About a year ago, I happened upon this statement about the Monitor in the Harvard Business Review – under the charming heading of “do things that don’t interest you”:

“Many things that end up” being meaningful, writes social scientist Joseph Grenny, “have come from conference workshops, articles, or online videos that began as a chore and ended with an insight. My work in Kenya, for example, was heavily influenced by a Christian Science Monitor article I had forced myself to read 10 years earlier. Sometimes, we call things ‘boring’ simply because they lie outside the box we are currently in.”

If you were to come up with a punchline to a joke about the Monitor, that would probably be it. We’re seen as being global, fair, insightful, and perhaps a bit too earnest. We’re the bran muffin of journalism.
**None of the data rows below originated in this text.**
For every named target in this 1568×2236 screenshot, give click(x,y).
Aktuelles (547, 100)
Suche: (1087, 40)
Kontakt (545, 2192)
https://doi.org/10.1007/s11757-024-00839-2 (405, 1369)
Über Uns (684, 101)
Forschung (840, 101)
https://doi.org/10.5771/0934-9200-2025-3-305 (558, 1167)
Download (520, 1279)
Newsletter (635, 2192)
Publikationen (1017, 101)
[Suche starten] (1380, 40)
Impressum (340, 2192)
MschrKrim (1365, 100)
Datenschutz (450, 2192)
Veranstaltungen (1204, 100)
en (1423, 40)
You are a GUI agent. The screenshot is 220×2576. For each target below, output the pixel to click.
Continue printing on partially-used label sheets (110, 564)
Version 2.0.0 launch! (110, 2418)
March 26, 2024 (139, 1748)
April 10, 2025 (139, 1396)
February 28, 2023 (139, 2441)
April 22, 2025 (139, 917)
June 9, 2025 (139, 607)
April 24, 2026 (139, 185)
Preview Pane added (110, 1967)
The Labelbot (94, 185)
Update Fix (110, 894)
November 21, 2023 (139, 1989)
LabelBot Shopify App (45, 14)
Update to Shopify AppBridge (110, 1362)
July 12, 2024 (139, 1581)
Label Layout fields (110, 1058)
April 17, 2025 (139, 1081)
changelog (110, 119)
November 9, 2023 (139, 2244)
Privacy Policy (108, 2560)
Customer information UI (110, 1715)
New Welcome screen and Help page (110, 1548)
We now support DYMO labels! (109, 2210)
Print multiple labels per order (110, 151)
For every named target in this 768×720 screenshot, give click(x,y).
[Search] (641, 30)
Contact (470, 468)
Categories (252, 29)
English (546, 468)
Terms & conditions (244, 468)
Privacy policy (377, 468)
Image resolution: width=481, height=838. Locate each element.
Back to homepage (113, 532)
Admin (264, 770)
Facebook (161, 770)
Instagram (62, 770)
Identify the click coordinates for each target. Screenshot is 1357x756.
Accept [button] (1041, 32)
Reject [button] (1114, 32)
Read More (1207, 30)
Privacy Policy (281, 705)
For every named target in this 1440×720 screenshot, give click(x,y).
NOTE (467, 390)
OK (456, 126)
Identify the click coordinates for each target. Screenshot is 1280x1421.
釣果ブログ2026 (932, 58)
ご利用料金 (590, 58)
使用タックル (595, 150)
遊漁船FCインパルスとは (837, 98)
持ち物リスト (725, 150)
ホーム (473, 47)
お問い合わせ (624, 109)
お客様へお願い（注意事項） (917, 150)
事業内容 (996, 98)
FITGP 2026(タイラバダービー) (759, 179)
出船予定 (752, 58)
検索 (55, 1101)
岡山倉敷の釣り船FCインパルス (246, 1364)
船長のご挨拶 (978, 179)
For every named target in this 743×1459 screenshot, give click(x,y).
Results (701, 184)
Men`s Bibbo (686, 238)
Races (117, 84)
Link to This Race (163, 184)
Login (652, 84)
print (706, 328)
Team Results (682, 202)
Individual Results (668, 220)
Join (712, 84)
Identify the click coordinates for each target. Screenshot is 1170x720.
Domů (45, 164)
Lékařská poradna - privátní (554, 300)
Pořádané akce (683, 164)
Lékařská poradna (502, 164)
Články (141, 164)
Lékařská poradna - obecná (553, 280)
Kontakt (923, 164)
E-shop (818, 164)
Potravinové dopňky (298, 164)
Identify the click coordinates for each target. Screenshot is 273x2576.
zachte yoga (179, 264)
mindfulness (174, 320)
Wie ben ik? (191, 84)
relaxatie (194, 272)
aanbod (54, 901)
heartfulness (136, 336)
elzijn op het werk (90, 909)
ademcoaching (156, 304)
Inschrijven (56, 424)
But you know what? We change lives. And I’m going to argue that we change lives precisely because we force open that too-small box that most human beings think they live in.

The Monitor is a peculiar little publication that’s hard for the world to figure out. We’re run by a church, but we’re not only for church members and we’re not about converting people. We’re known as being fair even as the world becomes as polarized as at any time since the newspaper’s founding in 1908.

We have a mission beyond circulation, we want to bridge divides. We’re about kicking down the door of thought everywhere and saying, “You are bigger and more capable than you realize. And we can prove it.”